» **WHAT NEEDS TO BE DONE**: Restate each entry below without changing a word.

» **THE DATA**:
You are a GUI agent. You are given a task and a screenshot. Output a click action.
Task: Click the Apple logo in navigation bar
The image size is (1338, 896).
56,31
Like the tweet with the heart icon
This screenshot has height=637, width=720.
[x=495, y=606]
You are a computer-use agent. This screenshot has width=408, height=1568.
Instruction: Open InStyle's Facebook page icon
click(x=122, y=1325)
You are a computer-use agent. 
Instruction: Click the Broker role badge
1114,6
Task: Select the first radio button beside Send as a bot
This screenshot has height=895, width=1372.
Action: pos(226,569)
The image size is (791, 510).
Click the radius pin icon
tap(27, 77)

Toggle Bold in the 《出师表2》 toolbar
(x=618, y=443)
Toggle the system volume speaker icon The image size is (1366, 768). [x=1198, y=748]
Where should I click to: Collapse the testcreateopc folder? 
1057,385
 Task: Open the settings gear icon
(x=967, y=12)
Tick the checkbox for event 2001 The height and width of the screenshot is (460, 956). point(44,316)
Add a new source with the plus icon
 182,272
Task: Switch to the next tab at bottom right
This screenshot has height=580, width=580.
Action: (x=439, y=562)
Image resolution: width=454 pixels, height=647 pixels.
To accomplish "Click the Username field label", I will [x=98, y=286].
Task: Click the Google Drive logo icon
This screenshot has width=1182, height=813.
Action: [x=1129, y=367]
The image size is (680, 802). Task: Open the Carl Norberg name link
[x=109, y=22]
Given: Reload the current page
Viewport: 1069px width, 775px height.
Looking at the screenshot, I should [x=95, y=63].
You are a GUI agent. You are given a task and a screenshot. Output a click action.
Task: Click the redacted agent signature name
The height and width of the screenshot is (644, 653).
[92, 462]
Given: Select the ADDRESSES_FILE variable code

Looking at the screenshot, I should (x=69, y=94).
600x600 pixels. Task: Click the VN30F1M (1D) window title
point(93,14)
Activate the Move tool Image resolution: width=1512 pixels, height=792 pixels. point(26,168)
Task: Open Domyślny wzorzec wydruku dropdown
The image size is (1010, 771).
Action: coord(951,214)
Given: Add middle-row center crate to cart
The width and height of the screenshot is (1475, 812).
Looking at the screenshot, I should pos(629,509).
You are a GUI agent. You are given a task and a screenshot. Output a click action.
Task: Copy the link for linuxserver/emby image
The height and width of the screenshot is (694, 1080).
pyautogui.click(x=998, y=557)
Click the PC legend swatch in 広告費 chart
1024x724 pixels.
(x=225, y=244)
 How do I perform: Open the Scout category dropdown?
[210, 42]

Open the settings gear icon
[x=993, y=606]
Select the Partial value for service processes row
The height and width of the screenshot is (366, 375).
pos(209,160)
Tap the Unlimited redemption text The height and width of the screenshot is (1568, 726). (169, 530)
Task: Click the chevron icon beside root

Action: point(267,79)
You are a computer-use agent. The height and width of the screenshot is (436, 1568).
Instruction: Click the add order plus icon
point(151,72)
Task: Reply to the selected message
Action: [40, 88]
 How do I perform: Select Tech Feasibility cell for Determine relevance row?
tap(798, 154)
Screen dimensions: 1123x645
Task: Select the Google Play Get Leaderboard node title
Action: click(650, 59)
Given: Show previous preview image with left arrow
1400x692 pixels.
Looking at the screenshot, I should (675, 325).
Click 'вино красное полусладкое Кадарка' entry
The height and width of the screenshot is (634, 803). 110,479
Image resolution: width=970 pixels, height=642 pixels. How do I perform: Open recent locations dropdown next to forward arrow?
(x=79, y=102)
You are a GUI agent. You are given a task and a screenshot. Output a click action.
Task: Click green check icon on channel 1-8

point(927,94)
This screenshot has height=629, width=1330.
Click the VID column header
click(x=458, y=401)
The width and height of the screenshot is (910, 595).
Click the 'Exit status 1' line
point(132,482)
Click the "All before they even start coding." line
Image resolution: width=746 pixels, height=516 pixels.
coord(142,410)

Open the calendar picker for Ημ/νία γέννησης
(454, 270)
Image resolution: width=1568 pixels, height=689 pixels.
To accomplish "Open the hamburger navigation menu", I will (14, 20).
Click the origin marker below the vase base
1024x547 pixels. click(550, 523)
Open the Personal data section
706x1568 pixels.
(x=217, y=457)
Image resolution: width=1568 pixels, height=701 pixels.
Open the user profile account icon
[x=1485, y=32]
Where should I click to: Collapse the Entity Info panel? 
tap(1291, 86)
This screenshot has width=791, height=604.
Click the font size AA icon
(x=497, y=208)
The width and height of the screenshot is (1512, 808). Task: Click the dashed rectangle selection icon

» **EXERCISE SOLUTION**:
You are a GUI agent. You are given a task and a screenshot. Output a click action.
Task: Click the Apple logo in navigation bar
The image size is (1338, 896).
56,31
Like the tweet with the heart icon
This screenshot has height=637, width=720.
[x=495, y=606]
You are a computer-use agent. This screenshot has width=408, height=1568.
Instruction: Open InStyle's Facebook page icon
click(x=122, y=1325)
You are a computer-use agent. 
Instruction: Click the Broker role badge
1114,6
Task: Select the first radio button beside Send as a bot
This screenshot has height=895, width=1372.
Action: pos(226,569)
The image size is (791, 510).
Click the radius pin icon
tap(27, 77)

Toggle Bold in the 《出师表2》 toolbar
(x=618, y=443)
Toggle the system volume speaker icon The image size is (1366, 768). [x=1198, y=748]
Where should I click to: Collapse the testcreateopc folder? 
1057,385
 Task: Open the settings gear icon
(x=967, y=12)
Tick the checkbox for event 2001 The height and width of the screenshot is (460, 956). point(44,316)
Add a new source with the plus icon
 182,272
Task: Switch to the next tab at bottom right
This screenshot has height=580, width=580.
Action: (x=439, y=562)
Image resolution: width=454 pixels, height=647 pixels.
To accomplish "Click the Username field label", I will [x=98, y=286].
Task: Click the Google Drive logo icon
This screenshot has width=1182, height=813.
Action: [x=1129, y=367]
The image size is (680, 802). Task: Open the Carl Norberg name link
[x=109, y=22]
Given: Reload the current page
Viewport: 1069px width, 775px height.
Looking at the screenshot, I should [x=95, y=63].
You are a GUI agent. You are given a task and a screenshot. Output a click action.
Task: Click the redacted agent signature name
The height and width of the screenshot is (644, 653).
[92, 462]
Given: Select the ADDRESSES_FILE variable code

Looking at the screenshot, I should (x=69, y=94).
600x600 pixels. Task: Click the VN30F1M (1D) window title
point(93,14)
Activate the Move tool Image resolution: width=1512 pixels, height=792 pixels. point(26,168)
Task: Open Domyślny wzorzec wydruku dropdown
The image size is (1010, 771).
Action: coord(951,214)
Given: Add middle-row center crate to cart
The width and height of the screenshot is (1475, 812).
Looking at the screenshot, I should pos(629,509).
You are a GUI agent. You are given a task and a screenshot. Output a click action.
Task: Copy the link for linuxserver/emby image
The height and width of the screenshot is (694, 1080).
pyautogui.click(x=998, y=557)
Click the PC legend swatch in 広告費 chart
1024x724 pixels.
(x=225, y=244)
 How do I perform: Open the Scout category dropdown?
[210, 42]

Open the settings gear icon
[x=993, y=606]
Select the Partial value for service processes row
The height and width of the screenshot is (366, 375).
pos(209,160)
Tap the Unlimited redemption text The height and width of the screenshot is (1568, 726). (169, 530)
Task: Click the chevron icon beside root

Action: point(267,79)
You are a computer-use agent. The height and width of the screenshot is (436, 1568).
Instruction: Click the add order plus icon
point(151,72)
Task: Reply to the selected message
Action: [40, 88]
 How do I perform: Select Tech Feasibility cell for Determine relevance row?
tap(798, 154)
Screen dimensions: 1123x645
Task: Select the Google Play Get Leaderboard node title
Action: click(650, 59)
Given: Show previous preview image with left arrow
1400x692 pixels.
Looking at the screenshot, I should (675, 325).
Click 'вино красное полусладкое Кадарка' entry
The height and width of the screenshot is (634, 803). 110,479
Image resolution: width=970 pixels, height=642 pixels. How do I perform: Open recent locations dropdown next to forward arrow?
(x=79, y=102)
You are a GUI agent. You are given a task and a screenshot. Output a click action.
Task: Click green check icon on channel 1-8

point(927,94)
This screenshot has height=629, width=1330.
Click the VID column header
click(x=458, y=401)
The width and height of the screenshot is (910, 595).
Click the 'Exit status 1' line
point(132,482)
Click the "All before they even start coding." line
Image resolution: width=746 pixels, height=516 pixels.
coord(142,410)

Open the calendar picker for Ημ/νία γέννησης
(454, 270)
Image resolution: width=1568 pixels, height=689 pixels.
To accomplish "Open the hamburger navigation menu", I will (14, 20).
Click the origin marker below the vase base
1024x547 pixels. click(550, 523)
Open the Personal data section
706x1568 pixels.
(x=217, y=457)
Image resolution: width=1568 pixels, height=701 pixels.
Open the user profile account icon
[x=1485, y=32]
Where should I click to: Collapse the Entity Info panel? 
tap(1291, 86)
This screenshot has width=791, height=604.
Click the font size AA icon
(x=497, y=208)
The width and height of the screenshot is (1512, 808). Task: Click the dashed rectangle selection icon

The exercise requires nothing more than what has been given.